Fueron más de siete millones los ciudadanos que estaban convocados a sufragar en el país centroeuropeo. Orbán se mantuvo por 16 años en el poder. Analistas coinciden que se trató de una campaña «sucia», donde los escándalos y espionajes, no estuvieron ausentes.

Magyar, registra casi al cierre del conteo (72,4% de los votos escrutados) vence con cierta holgura que es irreversible. Además, se estima que conseguirá unos 138 escaños en el parlamento.

DURA DERROTA

Viktor Orban, fue derrotado junto a su partido Fidesz. Se estima que estaría obteniendo solo 54 escaños con su coalición. En una breve conferencia, el primer ministro saliente declaró que se trató de una “derrota dolorosa pero clara”.

Peter Magyar, reconoció que Orbán le llamó por teléfono para felicitarlo por la victoria. En un par de meses, el líder de Tisza será el nuevo primer ministro del país centroeuropeo.

“Nadie piensa en serio que Tisza vaya a perder, ni Hungría tampoco”. Magyar, un europeísta distinto a su rival que era cercano a Putin, llevó el debate a una disputa “entre el Este y el Oeste.

METEÓRICA CARRERA

Peter Magyar, solo en dos años logró construir un movimiento de oposición capaz de eclipsar al primer ministro nacionalista húngaro. El nuevo líder húngaro, de 45 años, proviene de una familia de políticos conservadores húngaros, se unió al partido de Orbán a principios de la década de 2000.

Tras renunciar al partido oficialista en 2022, Magyar se transformó en un duro crítico de Orbán, sobre todo en materia de corrupción la que era parte integrante de la administración que hoy deja el poder.

Un mes después, anunció la creación de su propio partido, Tisza, que significa Respeto y Libertad en húngaro. Menos de dos años después, su partido quedó en segundo lugar en las elecciones europeas de 2024, con el 30% de los votos.

PUTIN PIERDE UN ALIADO

Orbán ha sido uno de los aliados más importantes de Putin en la Unión Europea. Ha bloqueado distintos proyectos de ayuda a Ucrania, con el veto que le confiere a Hungría ser país miembro del bloque.

Por su parte Magyar, propuso que su país ser aleje del influjo de Moscú: “Somos parte de la Unión Europea, no quiero que estemos ni un poco más cerca de Putin, y encima Orbán ha venido trabajando para él estos cuatro años de guerra”.

EL REFERENTE

La derrota de Viktor Orbán tras 16 años en el poder marca un punto de inflexión en Europa. Hungría deja atrás un modelo político que durante más de una década fue referente para sectores ultra conservadores a nivel global.

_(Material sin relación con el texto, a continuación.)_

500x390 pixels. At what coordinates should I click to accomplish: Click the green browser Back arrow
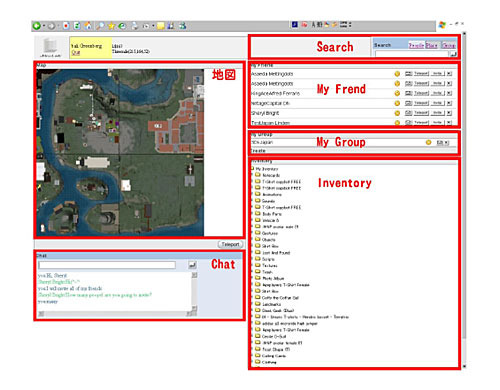click(x=37, y=26)
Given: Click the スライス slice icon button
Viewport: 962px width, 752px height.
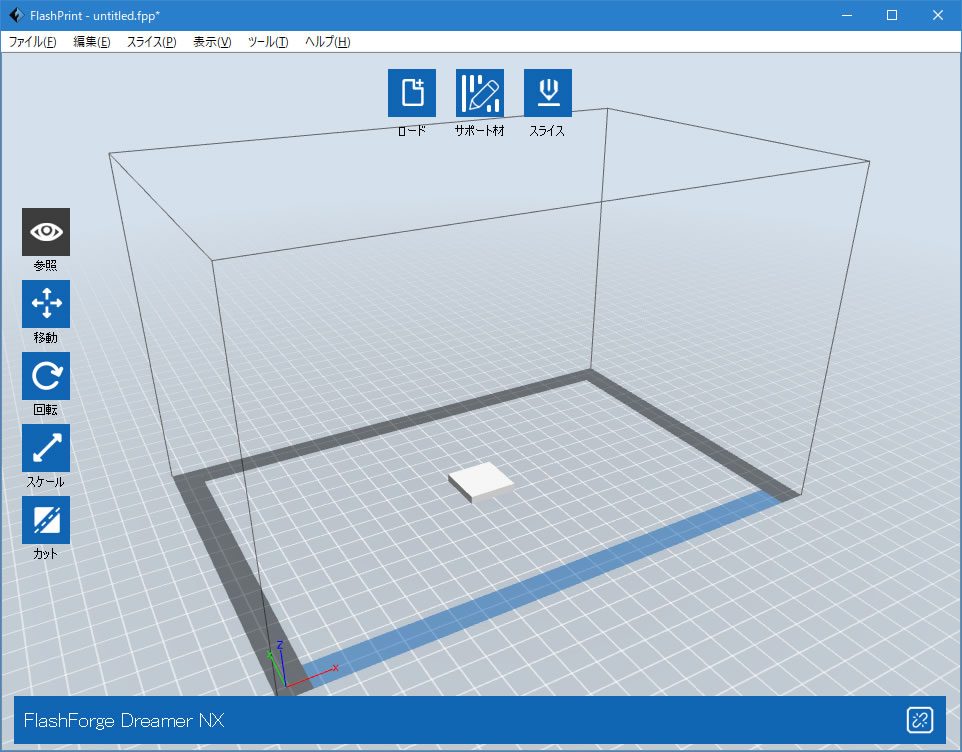Looking at the screenshot, I should (547, 93).
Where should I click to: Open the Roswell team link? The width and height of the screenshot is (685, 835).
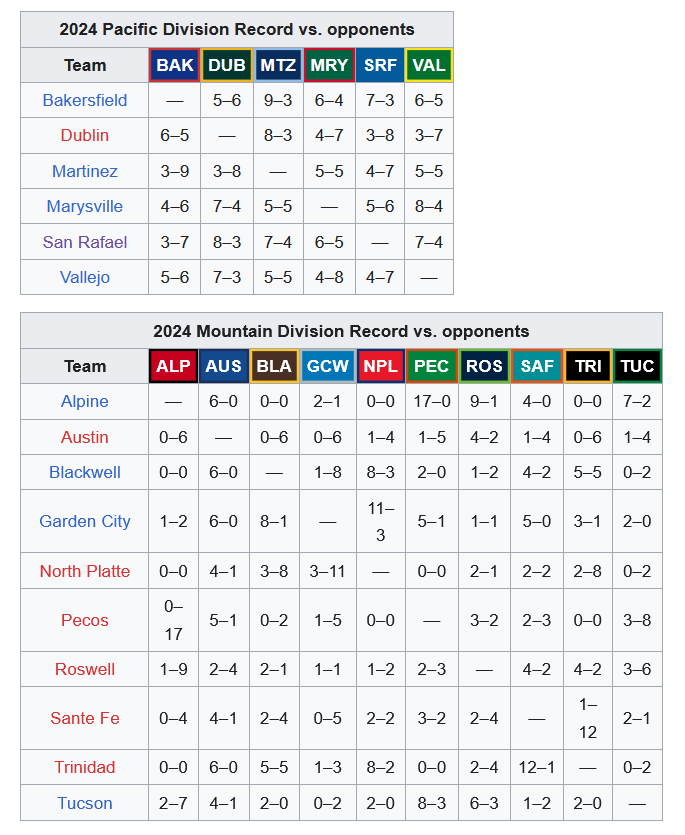[85, 669]
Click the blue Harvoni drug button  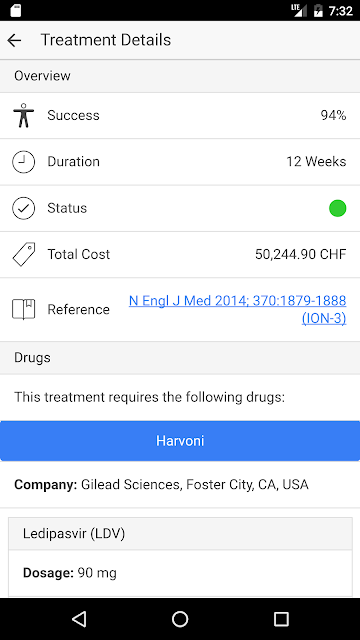(x=180, y=441)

El triunfo de Péter Magyar no solo implica alternancia. Representa el desgaste de un proyecto que tensionó su relación con la Unión Europea y que fue cuestionado por su manejo institucional. Incluso, llamó la atención recientemente por su fuerte sometimiento a la Rusia de Putin.

En ese contexto, el resultado electoral trasciende lo local. Habla de un ciclo que se cierra.

LA VISITA

El cambio de gobierno en Hungría coincide con la reciente visita el pasado 4 de febrero del presidente electo José Antonio Kast a ese país. Un viaje que, más allá de su carácter protocolar, adquiere una dimensión política inevitable.

Orbán no fue un mandatario más. Fue un referente ideológico para parte de la derecha internacional, incluido el mundo político que Kast ha representado en Chile.

Por eso, la coincidencia temporal instala una pregunta incómoda. ¿Qué sentido tenía viajar a un país cuyo modelo político es resistido, no reportaba nada a Chile y que ahora derrotado en las urnas?

ENTRE IDEOLOGÍA Y REALIDAD

La política exterior suele exigir pragmatismo. Las relaciones entre Estados no dependen exclusivamente de afinidades ideológicas, sino de intereses estratégicos.

Sin embargo, en este caso, la lectura parece distinta. El viaje a Hungría no responde a un vínculo comercial relevante ni a una relación bilateral prioritaria para Chile. La señal, entonces, se interpreta más en clave ideológica que estratégica.